Vous avez tout à fait raison. C’est pour cela que la SNCI a complété sa gamme d’instruments de prêts.

En comparaison avec les instruments de prêts classiques de la SNCI, on peut souligner d’une manière générale que la SNCI a étendu sensiblement la base des dépenses éligibles au-delà du financement des immobilisations corporelles. Les nouveaux instruments financent une grande partie des actifs matériels et immatériels d’un projet donné. La SNCI se propose dans ce contexte comme acteur partageant le risque avec les banques commerciales et les promoteurs des projets. Je parle surtout de notre Prêt Indirect Développement (PID) qui vise le financement du plan d’affaires des entreprises à la base d’un projet de développement défini. Ce dernier peut consister p.ex. en l’élargissement de la gamme de produits ou services, de la base clientèle, etc. Il s’adresse aussi bien à des PME/PMI qu’à des grandes entreprises.
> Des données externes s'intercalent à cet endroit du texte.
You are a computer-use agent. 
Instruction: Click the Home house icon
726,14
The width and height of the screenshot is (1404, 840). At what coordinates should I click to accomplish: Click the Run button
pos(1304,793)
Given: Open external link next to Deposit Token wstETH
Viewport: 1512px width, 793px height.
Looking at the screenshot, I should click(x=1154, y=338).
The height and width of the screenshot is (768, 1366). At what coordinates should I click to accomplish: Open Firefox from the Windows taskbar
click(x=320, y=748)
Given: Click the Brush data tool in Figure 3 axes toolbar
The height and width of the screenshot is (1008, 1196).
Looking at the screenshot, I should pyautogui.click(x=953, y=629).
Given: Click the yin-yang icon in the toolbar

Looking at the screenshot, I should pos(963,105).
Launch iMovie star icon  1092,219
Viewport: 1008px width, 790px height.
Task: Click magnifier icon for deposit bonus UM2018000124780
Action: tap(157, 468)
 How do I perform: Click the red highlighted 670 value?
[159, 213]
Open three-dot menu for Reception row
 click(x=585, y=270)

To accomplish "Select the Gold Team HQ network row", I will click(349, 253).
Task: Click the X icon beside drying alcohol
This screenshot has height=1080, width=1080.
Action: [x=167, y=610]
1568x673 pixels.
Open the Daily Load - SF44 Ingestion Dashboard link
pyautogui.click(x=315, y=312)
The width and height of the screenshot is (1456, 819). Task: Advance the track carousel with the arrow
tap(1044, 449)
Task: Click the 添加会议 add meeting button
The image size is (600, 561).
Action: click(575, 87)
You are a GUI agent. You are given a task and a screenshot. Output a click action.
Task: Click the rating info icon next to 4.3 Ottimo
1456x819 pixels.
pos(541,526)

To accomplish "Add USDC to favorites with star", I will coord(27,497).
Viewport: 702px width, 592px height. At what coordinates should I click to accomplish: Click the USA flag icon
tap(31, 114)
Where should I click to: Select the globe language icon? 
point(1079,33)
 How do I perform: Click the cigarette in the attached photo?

On peut donc dire que la SNCI dispose aujourd’hui d’une palette de financements couvrant l’ensemble des phases dans le cycle de développement d’une entreprise – création, développement, innovation, investissement et transmission ainsi que toutes sortes de situations nécessitant un co-financement – investissements, projets (actifs immatériels et actifs matériels), énergies renouvelables, économie circulaire, efficacité énergétique, digitalisation, etc.